A review of the plaintiff's complaints and submissions demonstrates sufficient claims and principles well recognized in the New York Court of Appeals' decision in State Farm v. Mallela, supra, that there is no entitlement to no-fault reimbursement for a fraudulently incorporated medical corporation and the failure of the defendants to cooperate into a full airing of the underlying ownership and control of the various corporate entities by the individual defendants named is subject to the relief requested if established.

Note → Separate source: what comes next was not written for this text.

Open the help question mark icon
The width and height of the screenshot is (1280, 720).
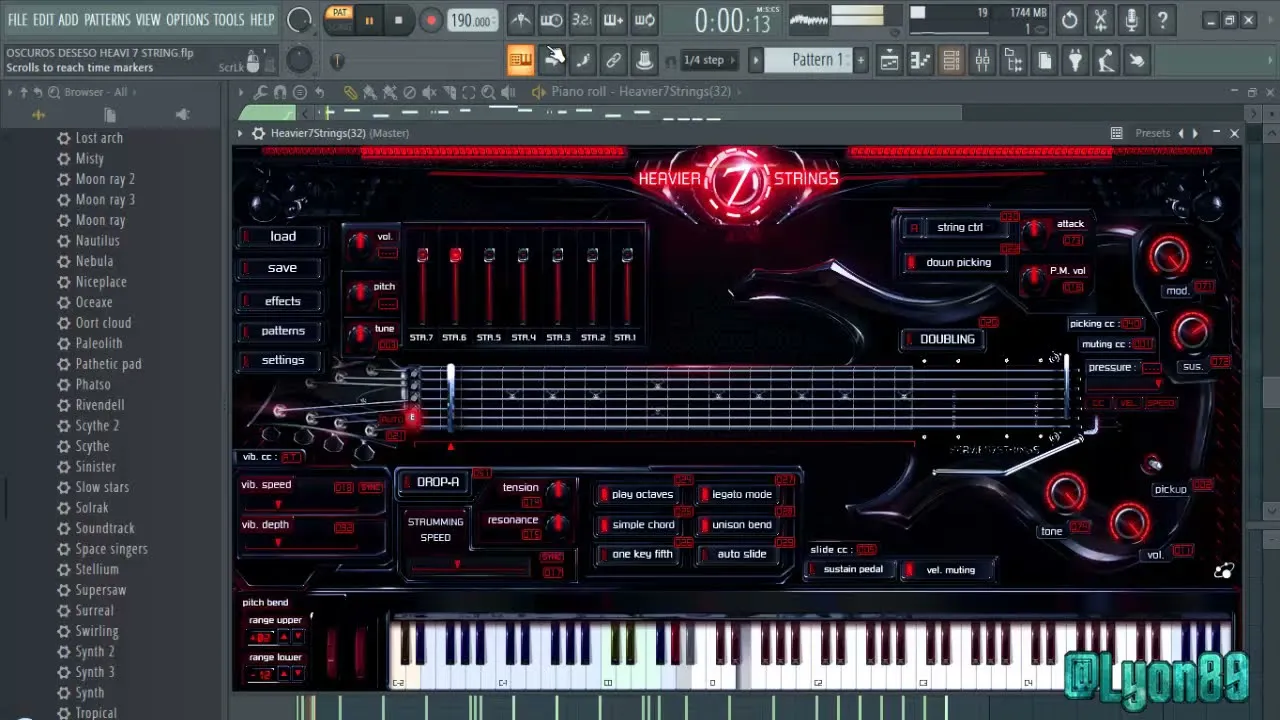tap(1162, 20)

For those reasons, the motion to dismiss the 1st and 2nd causes of action seeking declaratory judgment relief is denied.
Finally, the court denied defendant Slamowitz' motion to change venue to Kings County, finding that Suffolk County was a proper venue because OneBeacon maintains an office there, defendant Slamowitz failed to make a timely demand or motion to change venue, and failed to establish the identity of the witnesses of the movant who allegedly will be inconvenienced, their willingness to testify and the nature of their anticipated testimony.